La pregunta, entonces, no es si las pantallas existen. Existen. No es si los niños están conectados. Están. La cuestión es en qué condiciones.

En las aulas, los efectos empiezan a ser visibles. Docentes describen una caída en la capacidad de concentración sostenida, mayor dificultad para tolerar el aburrimiento y una necesidad constante de estímulo inmediato. La sobreexposición a dinámicas de validación y recompensa propias de las redes puede derivar en fenómenos como la anhedonia: la pérdida de interés o placer en actividades fuera de la pantalla. No se trata de demonizar la tecnología, sino de reconocer que un entorno digital diseñado para captar atención de manera permanente modifica hábitos, expectativas y formas de relacionarse con el aprendizaje.

Reducir el debate a “pantallas sí o no” es tan simplista como plantear que el único camino posible es la prohibición absoluta. Pero también es ingenuo suponer que la educación, por sí sola, puede equilibrar un entorno diseñado para captar atención de manera constante.

Regular no es demonizar. Tampoco es retroceder en innovación. Es reconocer que el espacio digital es hoy un espacio público ampliado, donde se juegan derechos, desarrollo emocional, socialización y formación ciudadana. Y como todo espacio público, necesita reglas.

La experiencia internacional muestra que los Estados están dejando de confiar únicamente en la autorregulación corporativa. No porque desconfíen de la tecnología, sino porque entienden que el poder concentrado de las grandes plataformas tiene impacto real sobre la vida democrática y sobre la infancia.

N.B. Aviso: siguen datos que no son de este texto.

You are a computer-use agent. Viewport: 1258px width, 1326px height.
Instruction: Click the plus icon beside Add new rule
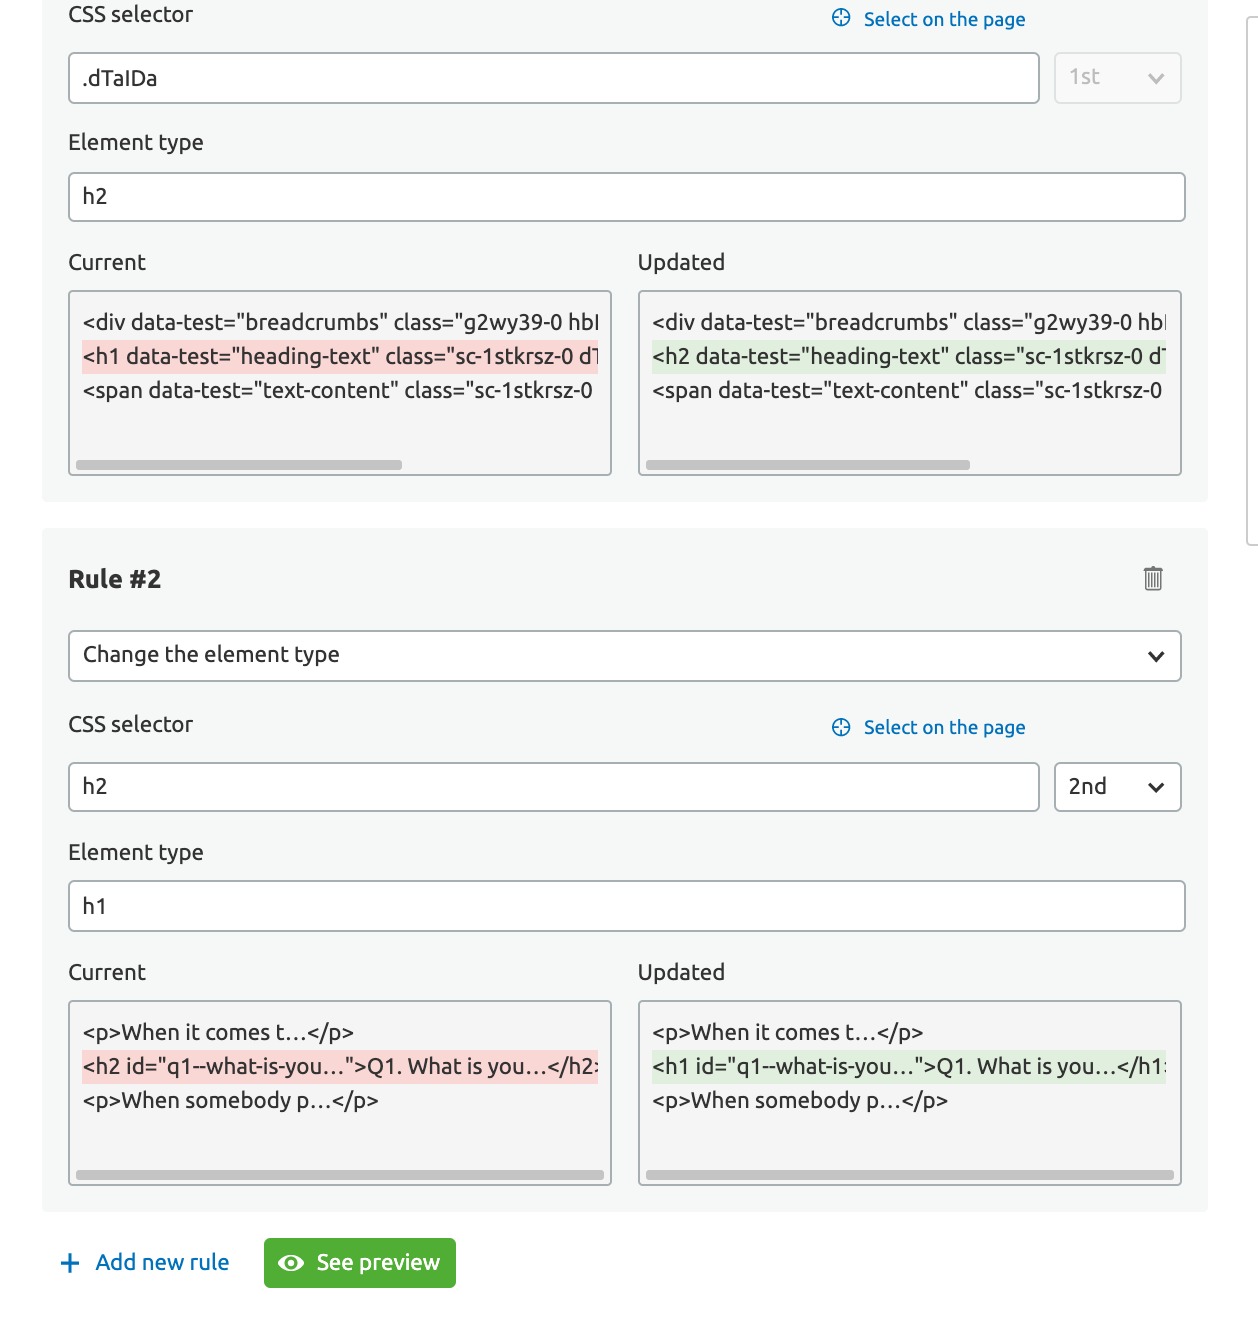(70, 1263)
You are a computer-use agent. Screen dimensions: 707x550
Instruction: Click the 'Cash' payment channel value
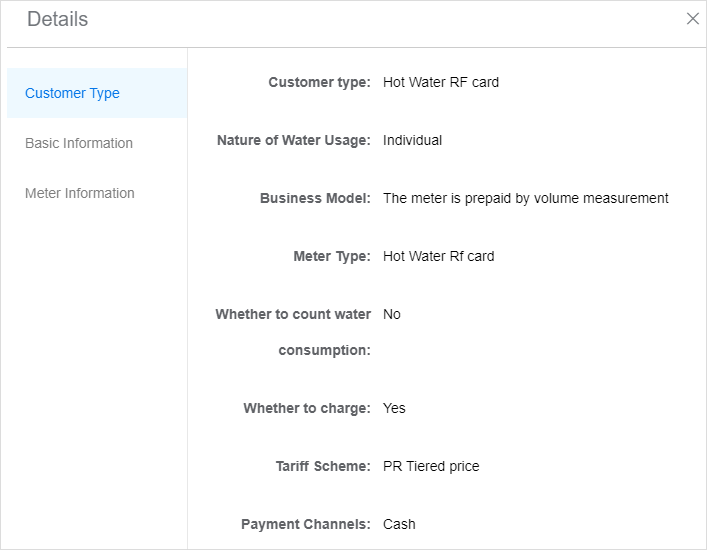399,524
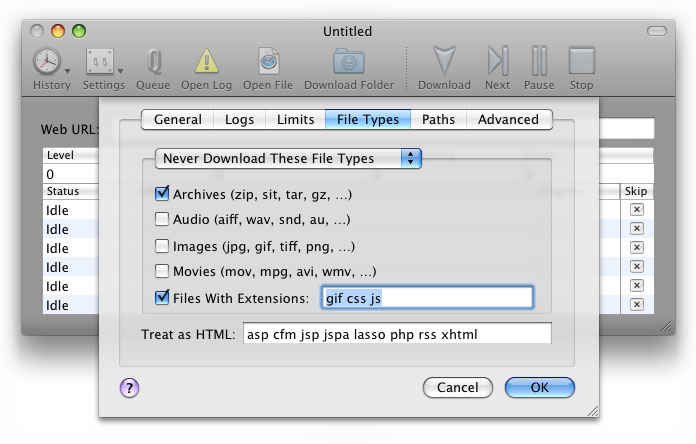The height and width of the screenshot is (444, 696).
Task: Click the Queue toolbar icon
Action: coord(153,62)
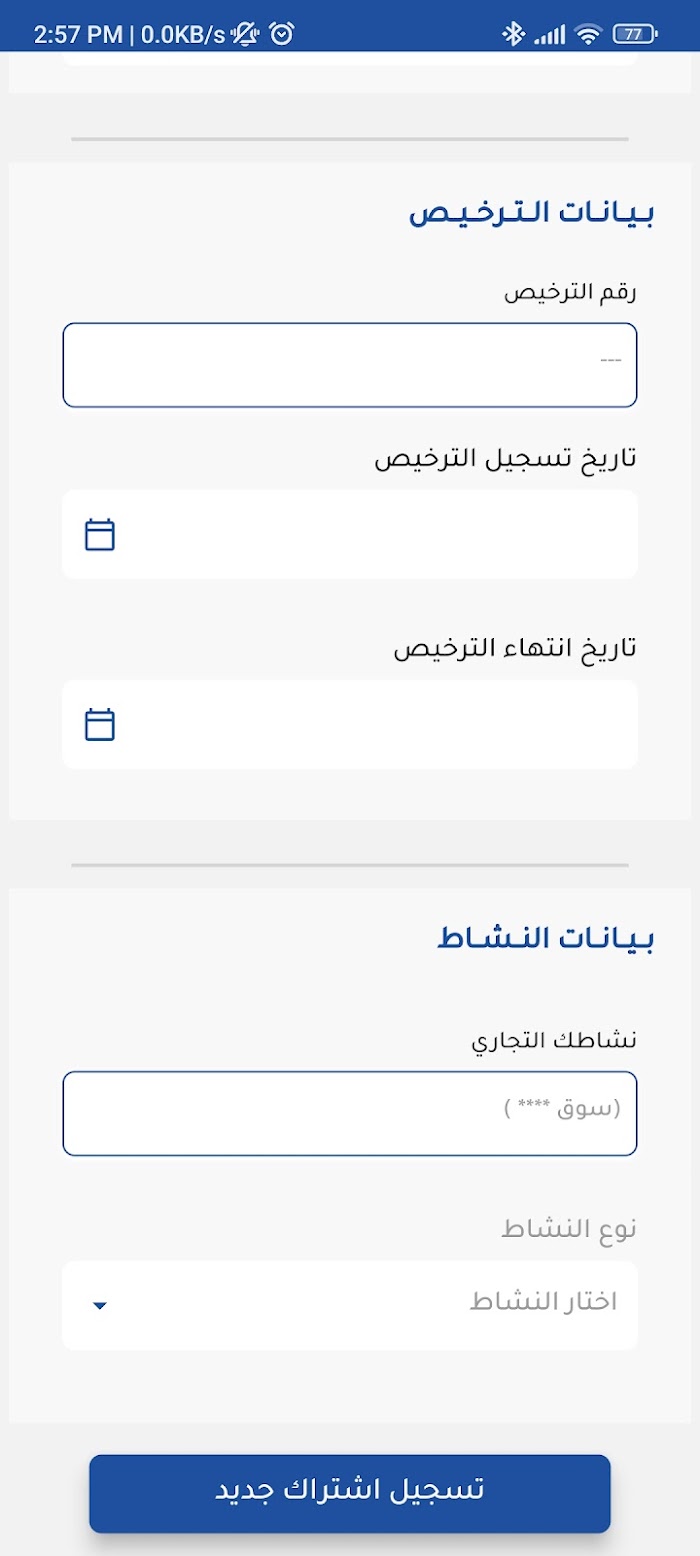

Pero no hay que dejar de lado un aspecto fundamental: antes de discutir prohibiciones aisladas, es necesario debatir el marco. Qué se exige a las plataformas. Cómo se protege la libertad de expresión sin renunciar a la protección de derechos. Qué herramientas tienen las familias y las escuelas dentro de un ecosistema regulado.

La conversación recién empieza, pero ya es significativa. Porque implica admitir que la infancia digital no puede quedar librada únicamente a lógicas de mercado.

Tal vez el desafío no sea elegir entre prohibir o educar. Tal vez el verdadero desafío sea asumir que educar requiere límites claros y que regular puede ser, precisamente, una forma de cuidar sin caer en el pánico. La discusión no es si queremos menos tecnología. Es si estamos dispuestos a gobernarla.